Request. Recast the lines of these items as a numbered list, dropping any blank lines.

(Entries on finding words and items)
# # #
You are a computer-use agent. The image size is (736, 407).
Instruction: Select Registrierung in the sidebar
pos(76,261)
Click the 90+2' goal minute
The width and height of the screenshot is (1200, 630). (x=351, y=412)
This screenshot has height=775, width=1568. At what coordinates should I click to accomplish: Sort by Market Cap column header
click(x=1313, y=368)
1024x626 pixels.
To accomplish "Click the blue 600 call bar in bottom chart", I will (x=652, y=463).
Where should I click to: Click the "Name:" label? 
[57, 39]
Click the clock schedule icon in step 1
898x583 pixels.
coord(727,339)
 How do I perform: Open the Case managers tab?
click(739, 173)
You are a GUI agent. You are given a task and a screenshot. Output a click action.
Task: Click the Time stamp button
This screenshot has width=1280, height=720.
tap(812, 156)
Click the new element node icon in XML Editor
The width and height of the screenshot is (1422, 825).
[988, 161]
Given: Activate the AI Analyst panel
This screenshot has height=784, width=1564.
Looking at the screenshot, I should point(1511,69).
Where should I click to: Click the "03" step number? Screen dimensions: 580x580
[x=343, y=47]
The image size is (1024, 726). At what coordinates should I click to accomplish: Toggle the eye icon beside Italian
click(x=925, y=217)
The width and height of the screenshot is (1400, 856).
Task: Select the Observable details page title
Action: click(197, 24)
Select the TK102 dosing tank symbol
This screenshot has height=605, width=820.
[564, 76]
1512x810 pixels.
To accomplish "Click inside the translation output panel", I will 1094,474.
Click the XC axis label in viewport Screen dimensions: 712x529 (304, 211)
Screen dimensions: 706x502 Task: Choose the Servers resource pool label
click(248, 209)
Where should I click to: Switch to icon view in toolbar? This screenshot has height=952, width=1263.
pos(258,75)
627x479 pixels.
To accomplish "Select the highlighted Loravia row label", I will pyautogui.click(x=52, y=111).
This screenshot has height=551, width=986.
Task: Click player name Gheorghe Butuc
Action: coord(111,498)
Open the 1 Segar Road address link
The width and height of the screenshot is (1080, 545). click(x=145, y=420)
# # #
The result.
1. You are a computer-use agent. The image size is (736, 407).
2. Instruction: Select Registrierung in the sidebar
3. pos(76,261)
4. Click the 90+2' goal minute
5. The width and height of the screenshot is (1200, 630). (x=351, y=412)
6. This screenshot has height=775, width=1568. At what coordinates should I click to accomplish: Sort by Market Cap column header
7. click(x=1313, y=368)
8. 1024x626 pixels.
9. To accomplish "Click the blue 600 call bar in bottom chart", I will (x=652, y=463).
10. Where should I click to: Click the "Name:" label? 
11. [57, 39]
12. Click the clock schedule icon in step 1
13. 898x583 pixels.
14. coord(727,339)
15.  How do I perform: Open the Case managers tab?
16. click(739, 173)
17. You are a GUI agent. You are given a task and a screenshot. Output a click action.
18. Task: Click the Time stamp button
19. This screenshot has width=1280, height=720.
20. tap(812, 156)
21. Click the new element node icon in XML Editor
22. The width and height of the screenshot is (1422, 825).
23. [988, 161]
24. Given: Activate the AI Analyst panel
25. This screenshot has height=784, width=1564.
26. Looking at the screenshot, I should point(1511,69).
27. Where should I click to: Click the "03" step number? Screen dimensions: 580x580
28. [x=343, y=47]
29. The image size is (1024, 726). At what coordinates should I click to accomplish: Toggle the eye icon beside Italian
30. click(x=925, y=217)
31. The width and height of the screenshot is (1400, 856).
32. Task: Select the Observable details page title
33. Action: click(197, 24)
34. Select the TK102 dosing tank symbol
35. This screenshot has height=605, width=820.
36. [564, 76]
37. 1512x810 pixels.
38. To accomplish "Click inside the translation output panel", I will 1094,474.
39. Click the XC axis label in viewport Screen dimensions: 712x529 (304, 211)
40. Screen dimensions: 706x502 Task: Choose the Servers resource pool label
41. click(248, 209)
42. Where should I click to: Switch to icon view in toolbar? This screenshot has height=952, width=1263.
43. pos(258,75)
44. 627x479 pixels.
45. To accomplish "Select the highlighted Loravia row label", I will pyautogui.click(x=52, y=111).
46. This screenshot has height=551, width=986.
47. Task: Click player name Gheorghe Butuc
48. Action: coord(111,498)
49. Open the 1 Segar Road address link
50. The width and height of the screenshot is (1080, 545). click(x=145, y=420)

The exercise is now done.